Thirteen Women (1932) is a deliriously eccentric pre-Code programmer from RKO, executive produced by David O. Selznick and helmed by RKO contract director George Archainbaud. It was adapted from a 1930 supernatural-themed bestseller by Tiffany Thayer, co-founder of the Fortean Society and a deeply eccentric fellow himself (in his later years, he claimed the atomic bomb was nothing but a hoax). The opening minutes of the film contain enough murder and mayhem for a bevy of early 30’s horrorshows, all accompanied by a stylistic visual motif – a star hurtling toward the viewer in dazzling light like the Angel of Death. These lovely young sorority sisters in their designer gowns can do nothing to stop the destructive powers of astrology. Helen Frye (Kay Johnson) claims, defiantly, “No stars are going to twinkle-twinkle me into committing suicide!” – but a few scenes later and the hypnotized girl is pointing a revolver into her own chest; Ursula, standing outside the train compartment, dons a satisfied expression when she hears the bang. Of course, this is all firmly rooted in science fact. The opening titles contain a quote from Applied Psychology: “Suggestion is a very common occurrence in the life of every normal individual…waves of certain types of crime, waves of suicide are to be explained by powers of suggestion upon certain types of mind.” And what is more suggestible than the feminine mind? (More seriously, Thirteen Women fits in neatly with a number of thrillers that elevate feminine intuition to the psychic level, such as the Shirley Jackson-derived The Haunting and, of course, Carrie.)

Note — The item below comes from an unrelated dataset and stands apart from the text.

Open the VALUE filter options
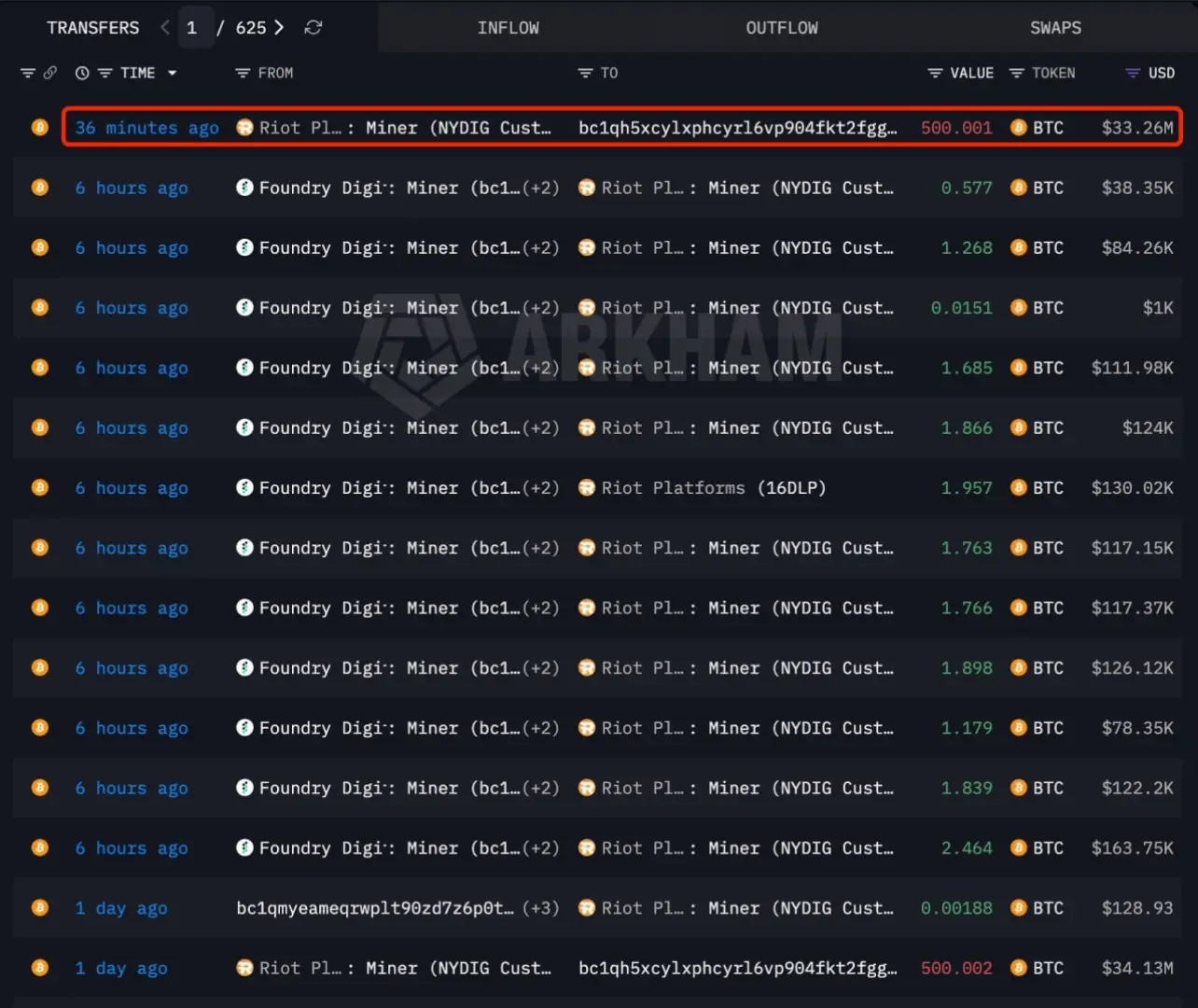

But the secret of Thirteen Women comes entirely out of left field. Ursula is of mixed race; or, as Police Sergeant Clive (Ricardo Cortez) puts it, she’s a “half-breed type: half Indian, half Japanese, I don’t know!” The real reason Ursula wants the thirteen women dead: they wouldn’t let her into their sorority because she wasn’t white. When she finally confronts Laura in the climax, she rages, “Do you know what it’s like to be a half-breed, a half-caste in a world ruled by whites? If you’re a male, you’re a ‘coolie.’ If you’re female, you’re…well… The white half of me cried for the courtesy and protection that women like you get. The only way I could free myself was by becoming white…I spent six years slaving to get money enough to put me through finishing school, to make the world accept me as white, but you – and the others – wouldn’t let me cross the color line.” One can understand her frustration: when a police bulletin is issued, it urges all officers to keep an eye out for a “half-caste Hindoo.” Myrna Loy – Nora Charles herself – is greatly miscast for such a role, but in a memorably seductive and fiery performance, she still manages to sell the idea of a woman driven to manipulation and murder when society refuses to accept her. It’s not the most sensitive treatment of the topic, to be sure, but this is a pulpy, 60-minute thriller from 1932, not an Oscar-baiting melodrama. When Ursula tries to dispatch Laura’s young son with a rubber ball stuffed with dynamite, director Archainbaud actually manages a sequence worthy of early Hitchcock: urged to not open his presents before his birthday arrives, young Bobby can’t resist the temptation, and sneaks out of bed and over to his closet, reaching up for those presents just out of reach – the box with the explosive ball teetering on the brink, just above his head. Then he manages to spill nearly all the presents but the deadly one. Flushed with guilt, he rushes back to bed – and therefore escapes death. (This is his second close call; earlier, Ursula delivered him poisoned candy.) A few more scenes like this one, and Thirteen Women would not be so obscure. As it is, it’s a sensationalistic pre-Code romp, and the new Warner Archives DVD comes highly recommended.